I’m very happy to be on the board of Ruby Together. If you have any questions, let me know!
I’m completely puzzled what 501(c)(6) is. Also, are there any plans to cooperate with other 501(c)(3)s - we’ve got quite some?
I’m completely puzzled what 501(c)(6) is.
Well, first, IANAL. But in general, 501(c) organizations are what’s colloquially called ‘nonprofit.’ The most common of which is a 501(c)(3). As @Irene mentions below, the status of a (6) is both easier to get, and the reason for a (6) more closely aligns with what the mission of the organization actually is: improving a specific trade. The IRS has some documents here: http://www.irs.gov/pub/irs-tege/eotopick03.pdf In summary:
IRC 501©(6) provides for exemption of
business leagues, chambers of
commerce, real estate boards, boards
of trade, and professional football
leagues (whether or not administering
a pension fund for football players),
which are not organized for profit and no part of the net earnings of which
inures to the benefit of any private shareholder or individual
Reg. 1.501©(6)-l defines a business league as an association of persons
having a common business interest, whose purpose is to promote the common
business interest and not to engage in
a regular business of a kind ordinarily
carried on for profit. Its activities are directed to the improvement of business
conditions of one or more lines of business rather than the performance of
particular services for individual persons.
This aligns with Ruby Together’s overall vision: improving Ruby for the benefit of all businesses that use Ruby. When we talked to our lawyers, they thought a (6) was best, so that’s what we did.
are there any plans to cooperate with other 501©(3)s
To whatever means they wish to cooperate, sure. There’s no organization I’m aware of that’s doing exactly what we’re up to, but working together is always good!
Acquiring money and forwarding it to another organization better fit to do the actual work is a standard cooperation. :)

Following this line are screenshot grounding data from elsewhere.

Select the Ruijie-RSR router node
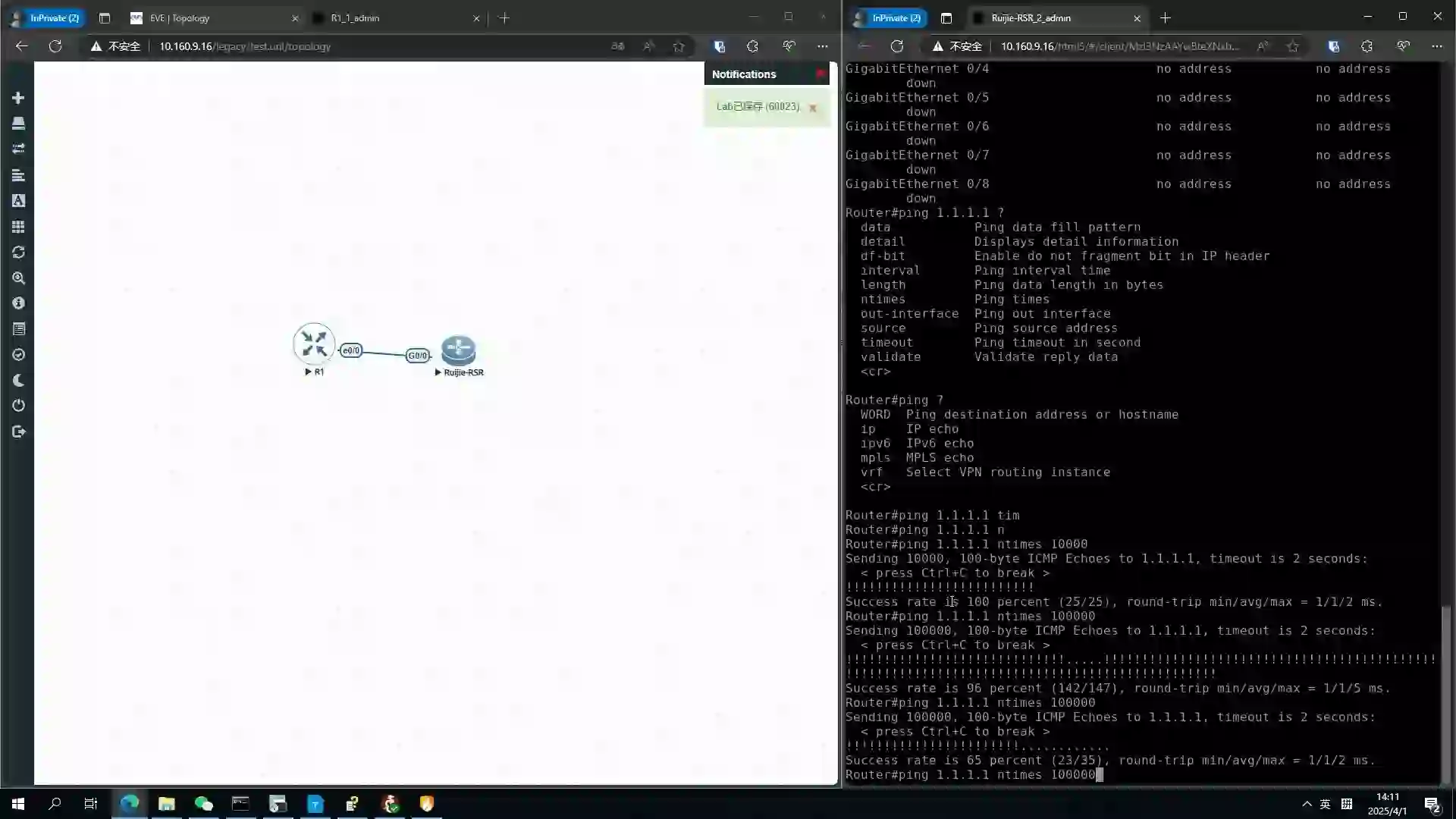This screenshot has height=819, width=1456. point(458,350)
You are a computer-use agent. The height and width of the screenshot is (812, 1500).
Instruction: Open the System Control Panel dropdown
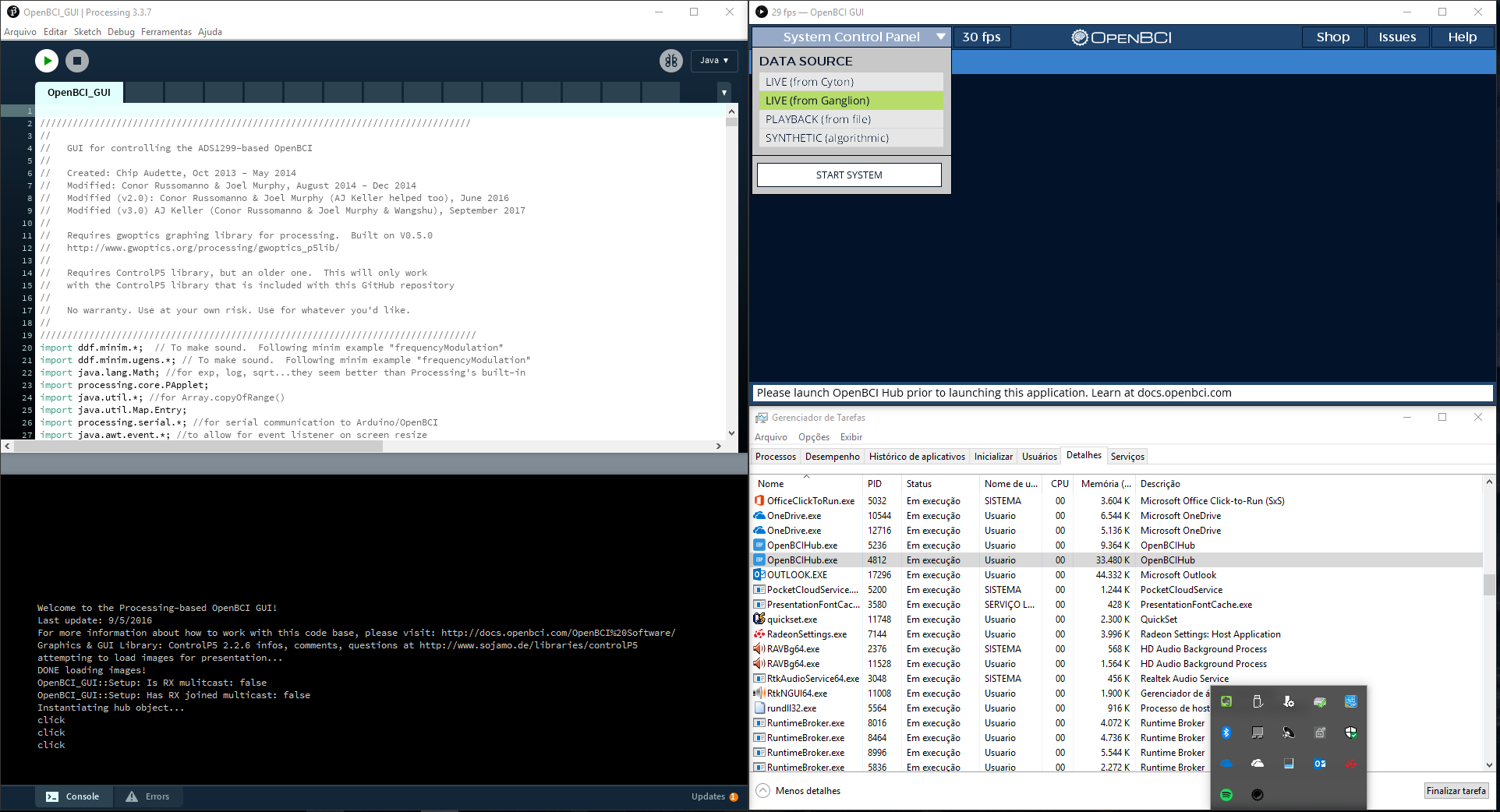pos(850,36)
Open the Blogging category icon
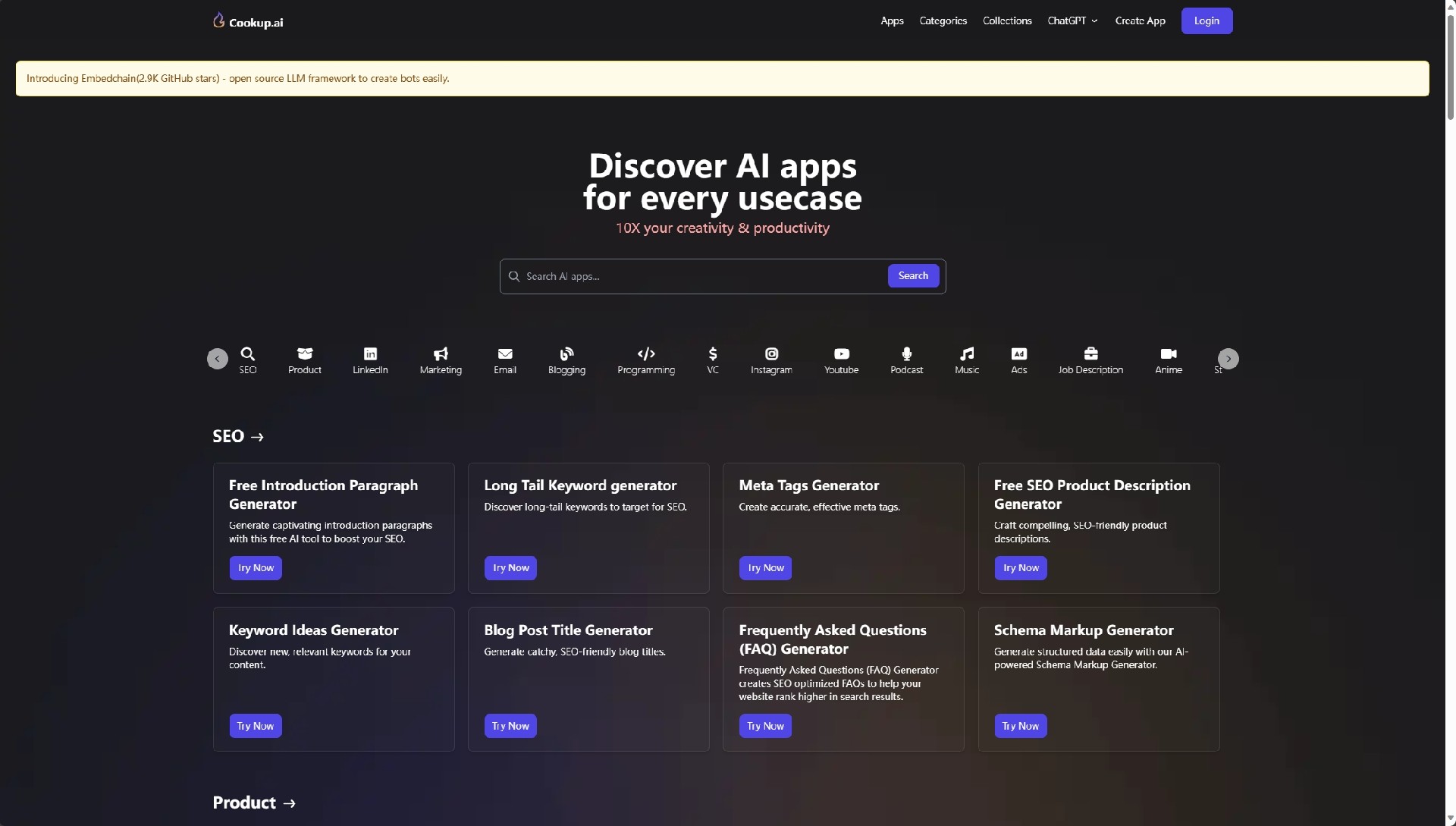The image size is (1456, 826). [x=566, y=354]
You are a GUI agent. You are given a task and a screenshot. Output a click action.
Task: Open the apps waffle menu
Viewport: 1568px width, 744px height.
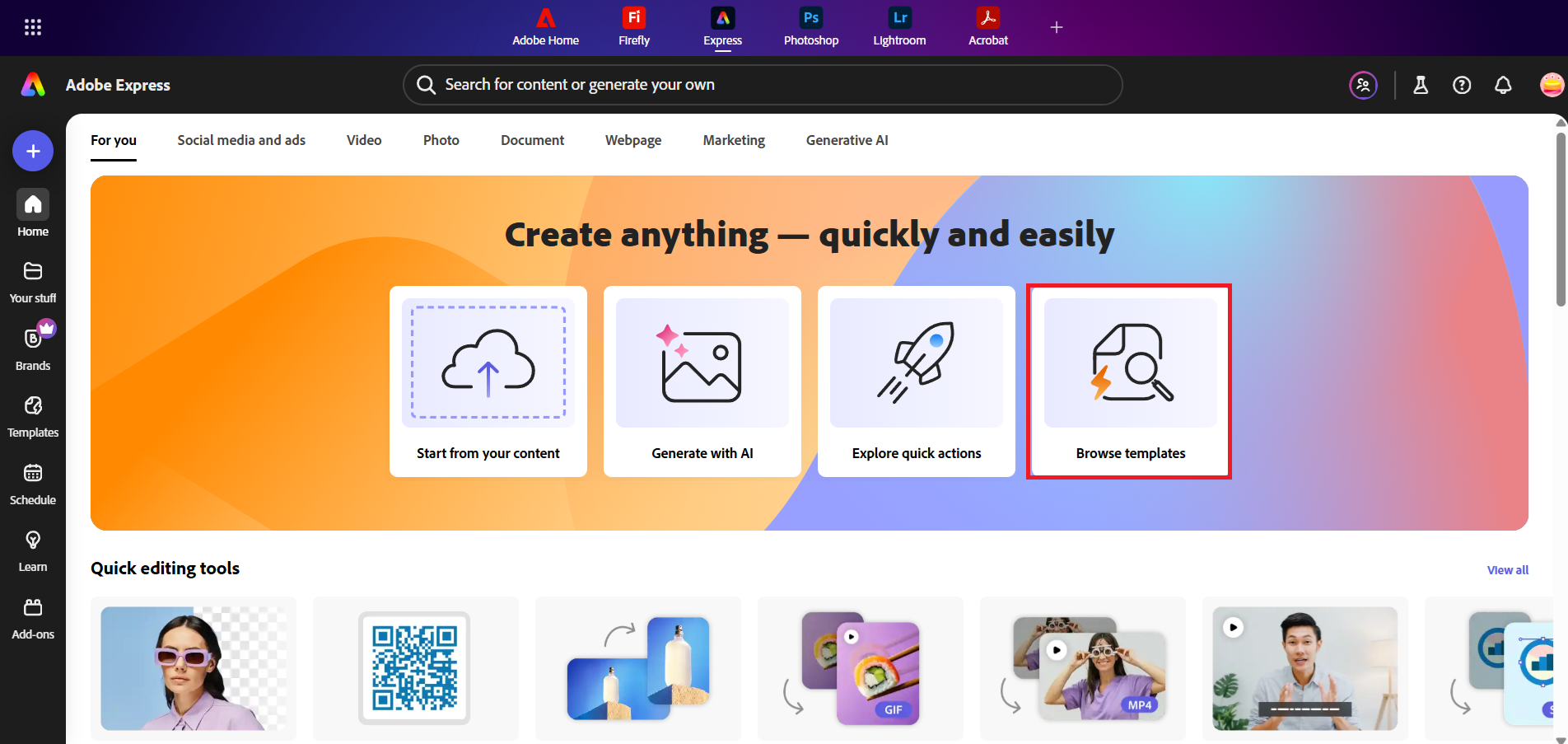point(32,26)
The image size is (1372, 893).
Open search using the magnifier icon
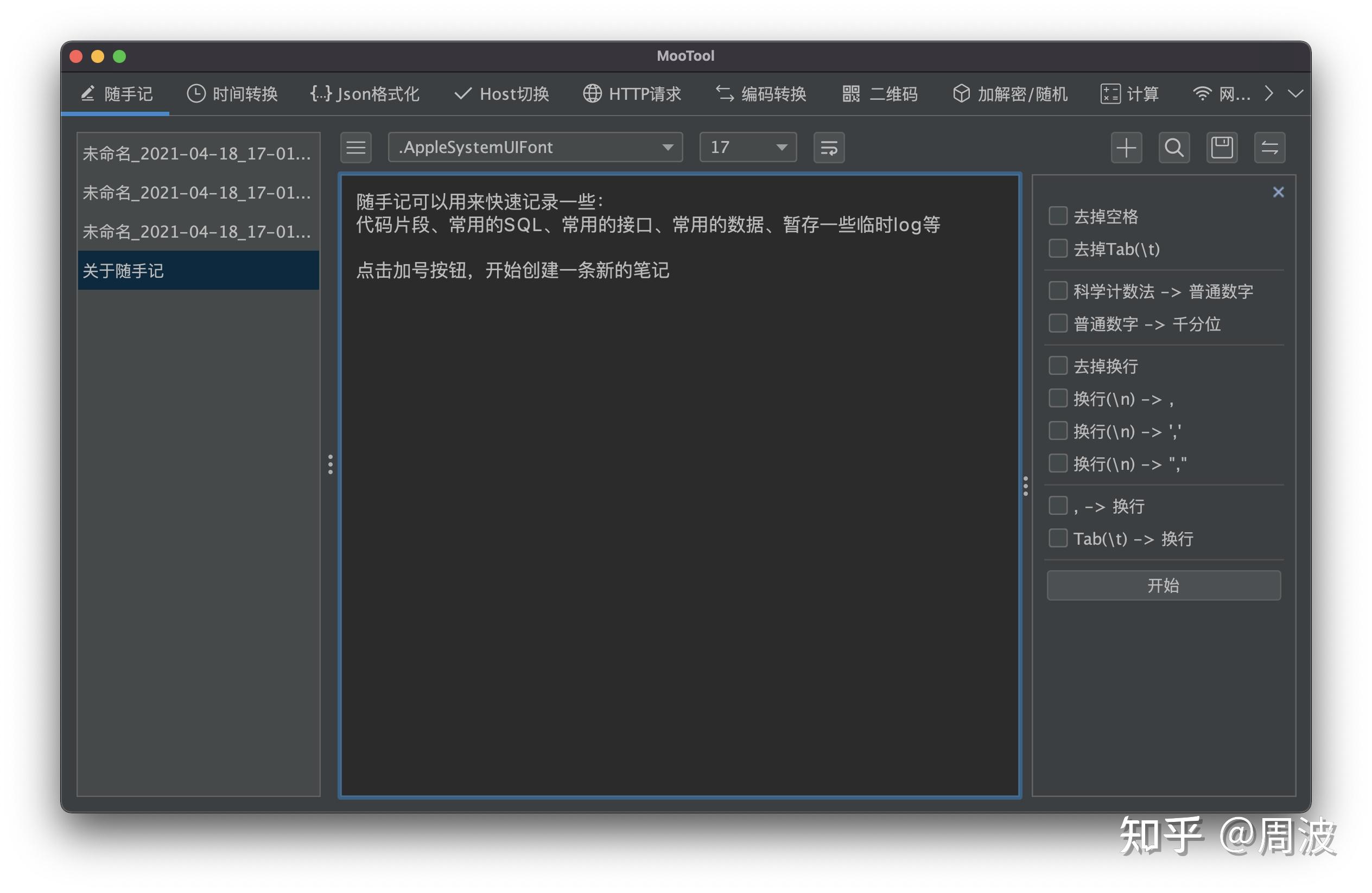click(x=1174, y=148)
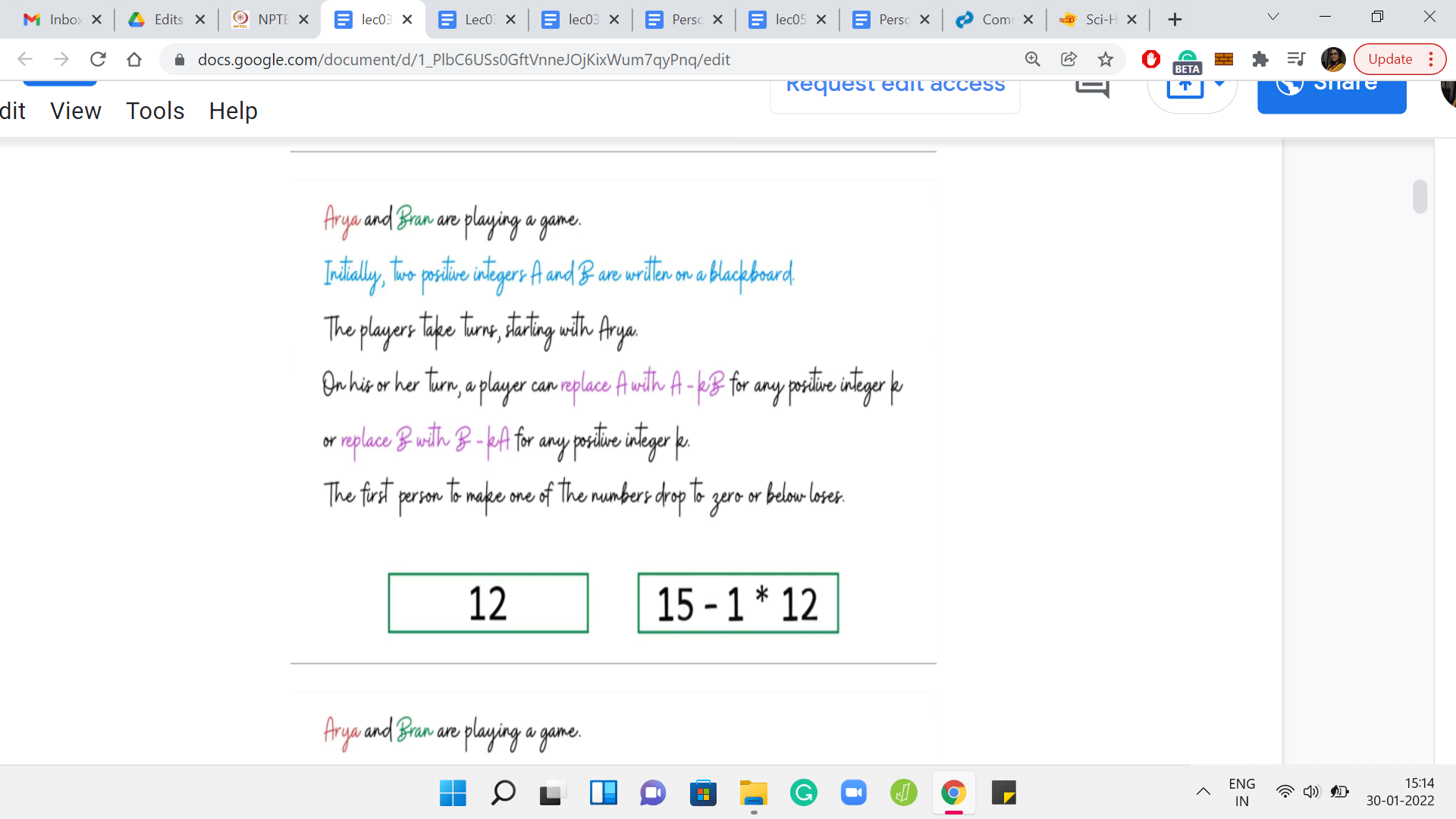
Task: Open the Chrome extensions puzzle icon
Action: [1260, 59]
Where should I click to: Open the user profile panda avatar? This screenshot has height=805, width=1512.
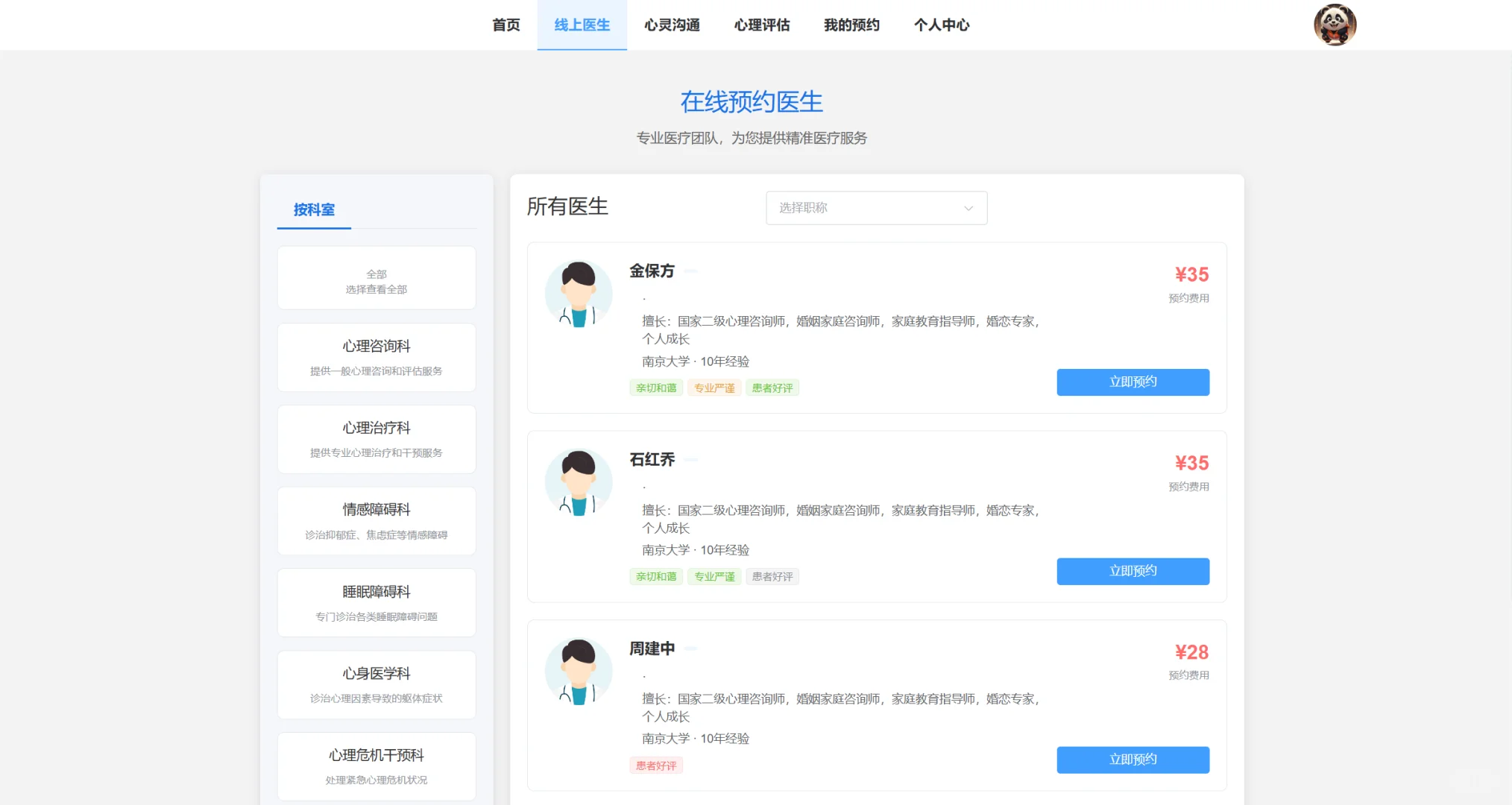pyautogui.click(x=1335, y=25)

Also, advertisement and promotion.
The first one, with RubyCentral, has happned https://rubytogether.org/rubygems
Wikipedia has an inadequate explanation. It seems as though (6) organizations can do political lobbying, unlike (3)s, but surely that can’t have been the motivation for the difference. Perhaps it was simply an easier status to get, due to the IRS deciding that open source is not a charity because it benefits humanity, which is a broader group than charities are allowed to benefit (cf. https://blogs.gnome.org/jnelson/2014/06/30/the-new-501c3-and-the-future-of-free-software-in-the-united-states/ )?
ianal; but doesn’t OSS in this case benefit a specific group: Developers? (considering it’s not about the language itself but ‘everything ephemeral to it’)
Sure. But, well, that link has the IRS’s position. It would take legal proceedings to even have a chance to make the case that they’re wrong.
Is this something like Python Software Foundation, but for Ruby?
I got the impression that it was specifically targeted towards the surrounding infrastructure of Ruby, rather than the language itself.
Yes, this is true. Bundler, Rubygems, and development of RubyGems.org are the initial projects we’ve chosen. (Server bills are already paid for by Ruby Central.)
Prediction: 2 months from now, blog post from @steveklabnik, “How we used Rust to speed up Rubygems” :)
Haha, even I wouldnt put Rust into production before we release 1.0 ;)
Why not? @wycats did it!
PSF also supports Python projects besides Python the language and CPython the implementation.
Looking at 2012 report, in 2012 PSF granted $5,000 for PyPy Software Transactional Memory, $5,000 for Kivy port to Python 3, and $1,000 for NLTK port to Python 3.
Right, I guess I just meant that this looked like it didn’t have the scope of something like the PSF
How does this organization relate to (or conflict with) Ruby Central? Seems like the mission is the same?
Ruby Central basically does two things: pay for RubyGems.org’s hosting, and administer Ruby/Rails Conf. That’s basically it. We are looking to pay for development on core Ruby infrastructure. They’re certainly kind of similar in ways, but also different.
It’s worth noting that Sarah Mei is a director at Ruby Central, and also on our board.
I’d like to add that a different book and a different name it simplifies bookkeeping and outreach a lot.